A rapture shot through her soul.

“Tell me only....” she began.

“What?”

“Tell me if you believe that I, I, I ... shall always remain the highest thing in your life.”

She stood before him, tall, in her clinging white. She seemed to shed radiance; never had he seen her so beautiful.

“I am certain of that,” he said. “Certain, oh, certain!... My God, how can I convey the certainty of it to you?”

“But I believe you, I believe you!” she exclaimed.

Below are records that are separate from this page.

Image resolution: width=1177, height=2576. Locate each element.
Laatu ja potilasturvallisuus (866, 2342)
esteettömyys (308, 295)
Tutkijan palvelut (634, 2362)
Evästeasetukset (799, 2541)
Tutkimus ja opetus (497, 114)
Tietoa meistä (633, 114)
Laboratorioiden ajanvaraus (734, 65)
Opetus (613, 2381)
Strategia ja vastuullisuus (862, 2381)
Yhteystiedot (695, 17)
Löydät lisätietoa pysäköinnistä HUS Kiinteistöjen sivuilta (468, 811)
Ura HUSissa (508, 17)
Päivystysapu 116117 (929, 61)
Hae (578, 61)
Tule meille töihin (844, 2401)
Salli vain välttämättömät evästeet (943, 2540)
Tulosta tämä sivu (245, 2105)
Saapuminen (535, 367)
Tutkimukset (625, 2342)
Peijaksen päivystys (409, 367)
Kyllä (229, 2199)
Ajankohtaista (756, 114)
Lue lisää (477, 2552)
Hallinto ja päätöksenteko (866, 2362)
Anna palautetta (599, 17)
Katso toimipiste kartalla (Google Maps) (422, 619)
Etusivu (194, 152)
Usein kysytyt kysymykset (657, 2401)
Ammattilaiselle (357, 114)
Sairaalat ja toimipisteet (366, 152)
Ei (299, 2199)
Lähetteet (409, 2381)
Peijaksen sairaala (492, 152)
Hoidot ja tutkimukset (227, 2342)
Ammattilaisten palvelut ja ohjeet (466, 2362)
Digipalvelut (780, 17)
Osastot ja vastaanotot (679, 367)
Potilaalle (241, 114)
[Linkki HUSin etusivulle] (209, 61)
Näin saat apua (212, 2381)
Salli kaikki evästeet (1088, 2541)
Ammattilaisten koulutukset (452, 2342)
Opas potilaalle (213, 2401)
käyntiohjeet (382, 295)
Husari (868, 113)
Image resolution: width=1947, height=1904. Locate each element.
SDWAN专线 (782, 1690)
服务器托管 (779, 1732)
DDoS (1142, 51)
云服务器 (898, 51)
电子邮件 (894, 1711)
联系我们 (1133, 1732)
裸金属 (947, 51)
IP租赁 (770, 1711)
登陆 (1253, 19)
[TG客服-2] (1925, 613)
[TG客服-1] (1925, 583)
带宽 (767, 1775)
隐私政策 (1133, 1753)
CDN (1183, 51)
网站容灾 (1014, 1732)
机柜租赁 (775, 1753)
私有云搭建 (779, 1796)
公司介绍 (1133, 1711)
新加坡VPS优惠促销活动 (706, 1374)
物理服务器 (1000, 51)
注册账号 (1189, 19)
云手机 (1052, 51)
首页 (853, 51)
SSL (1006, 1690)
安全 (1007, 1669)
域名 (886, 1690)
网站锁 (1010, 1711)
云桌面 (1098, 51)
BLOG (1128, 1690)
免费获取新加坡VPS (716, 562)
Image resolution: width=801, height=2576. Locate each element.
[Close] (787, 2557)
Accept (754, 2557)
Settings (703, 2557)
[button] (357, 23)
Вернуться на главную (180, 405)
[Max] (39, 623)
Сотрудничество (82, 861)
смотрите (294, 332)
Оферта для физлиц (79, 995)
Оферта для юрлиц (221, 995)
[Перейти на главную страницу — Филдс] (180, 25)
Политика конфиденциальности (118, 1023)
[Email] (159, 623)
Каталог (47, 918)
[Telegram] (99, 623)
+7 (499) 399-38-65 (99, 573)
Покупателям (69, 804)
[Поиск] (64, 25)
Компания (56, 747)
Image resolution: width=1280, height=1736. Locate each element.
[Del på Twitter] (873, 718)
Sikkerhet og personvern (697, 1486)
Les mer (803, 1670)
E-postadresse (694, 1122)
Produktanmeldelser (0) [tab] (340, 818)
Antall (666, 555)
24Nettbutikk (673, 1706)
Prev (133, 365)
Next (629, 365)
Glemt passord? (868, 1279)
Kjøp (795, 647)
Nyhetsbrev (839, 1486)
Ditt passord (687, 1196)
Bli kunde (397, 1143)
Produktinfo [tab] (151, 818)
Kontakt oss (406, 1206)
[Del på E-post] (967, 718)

She laughed a laugh of rapture. In her soul a sun seemed to be shooting forth rays on every side. She placed her arm tenderly about his neck and kissed his forehead with a chaste caress.

For one moment he seemed to forget everything. He too rose, took her in his arms, almost savagely, and clasped her suddenly to him, as if he were about to crush her against his breast. She just caught sight of his sad eyes; then she saw nothing more, blinded by the kisses of his mouth, which scorched her whole face as though with sparks of fire. With the sun-rapture of her soul was mingled a bliss of earth, a yielding to the violence of his embrace. But the thought flashed across her of what she would lose if she yielded. She released herself, put him away and said:

“And now ... go.”

He felt stunned; he understood that he had no choice:

“Yes, yes, I am going,” he said. “I may write to you, may I not?”

She nodded yes, with her smile:

“Write to me, I shall write to you too,” she said. “Let me always hear from you....”

“Then these are not to be the last words between us? This ... this ... is not the end?”

“No.”

“Thank you. Good-bye, mevrouw, good-bye ... Cecile. Ah, if you knew what this moment costs me!”

“It must be. It cannot be otherwise. Go, go. You must go. Do go....”

She gave him her hand again, for the last time. A moment later he was gone.